# START OF Excerpted records

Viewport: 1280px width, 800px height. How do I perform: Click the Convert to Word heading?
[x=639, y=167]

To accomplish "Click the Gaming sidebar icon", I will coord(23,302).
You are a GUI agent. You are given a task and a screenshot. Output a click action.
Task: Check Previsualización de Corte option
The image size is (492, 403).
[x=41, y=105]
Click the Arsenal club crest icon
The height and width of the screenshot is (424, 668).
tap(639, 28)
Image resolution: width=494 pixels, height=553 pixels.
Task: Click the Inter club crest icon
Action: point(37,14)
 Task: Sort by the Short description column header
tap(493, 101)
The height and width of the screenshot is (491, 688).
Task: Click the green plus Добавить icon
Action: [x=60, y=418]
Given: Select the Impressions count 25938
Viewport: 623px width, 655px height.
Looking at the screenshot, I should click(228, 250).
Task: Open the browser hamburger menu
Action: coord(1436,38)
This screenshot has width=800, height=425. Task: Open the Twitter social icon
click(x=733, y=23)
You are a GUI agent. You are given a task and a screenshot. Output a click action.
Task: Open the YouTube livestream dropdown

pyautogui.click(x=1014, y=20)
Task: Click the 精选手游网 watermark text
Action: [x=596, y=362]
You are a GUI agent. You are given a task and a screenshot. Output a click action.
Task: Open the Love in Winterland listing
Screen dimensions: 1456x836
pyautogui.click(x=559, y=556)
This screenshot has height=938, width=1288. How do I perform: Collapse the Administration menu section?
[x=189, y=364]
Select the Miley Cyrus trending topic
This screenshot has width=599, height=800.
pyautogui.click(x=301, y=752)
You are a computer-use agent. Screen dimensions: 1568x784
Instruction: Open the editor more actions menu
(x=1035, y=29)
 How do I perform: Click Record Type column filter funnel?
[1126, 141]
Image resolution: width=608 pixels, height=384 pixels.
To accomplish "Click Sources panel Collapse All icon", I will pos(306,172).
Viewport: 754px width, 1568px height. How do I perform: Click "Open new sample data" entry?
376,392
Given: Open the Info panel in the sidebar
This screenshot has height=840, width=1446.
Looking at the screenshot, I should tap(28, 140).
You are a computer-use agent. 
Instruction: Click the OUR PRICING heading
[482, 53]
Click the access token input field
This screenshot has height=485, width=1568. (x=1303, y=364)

# END OF Excerpted records

Brief:
Copy everything in the entries above, from the first line down through the line containing "Action: [x=60, y=418]", reproducing each line verbatim.

Complete response:
Viewport: 1280px width, 800px height. How do I perform: Click the Convert to Word heading?
[x=639, y=167]

To accomplish "Click the Gaming sidebar icon", I will coord(23,302).
You are a GUI agent. You are given a task and a screenshot. Output a click action.
Task: Check Previsualización de Corte option
The image size is (492, 403).
[x=41, y=105]
Click the Arsenal club crest icon
The height and width of the screenshot is (424, 668).
tap(639, 28)
Image resolution: width=494 pixels, height=553 pixels.
Task: Click the Inter club crest icon
Action: point(37,14)
 Task: Sort by the Short description column header
tap(493, 101)
The height and width of the screenshot is (491, 688).
Task: Click the green plus Добавить icon
Action: [x=60, y=418]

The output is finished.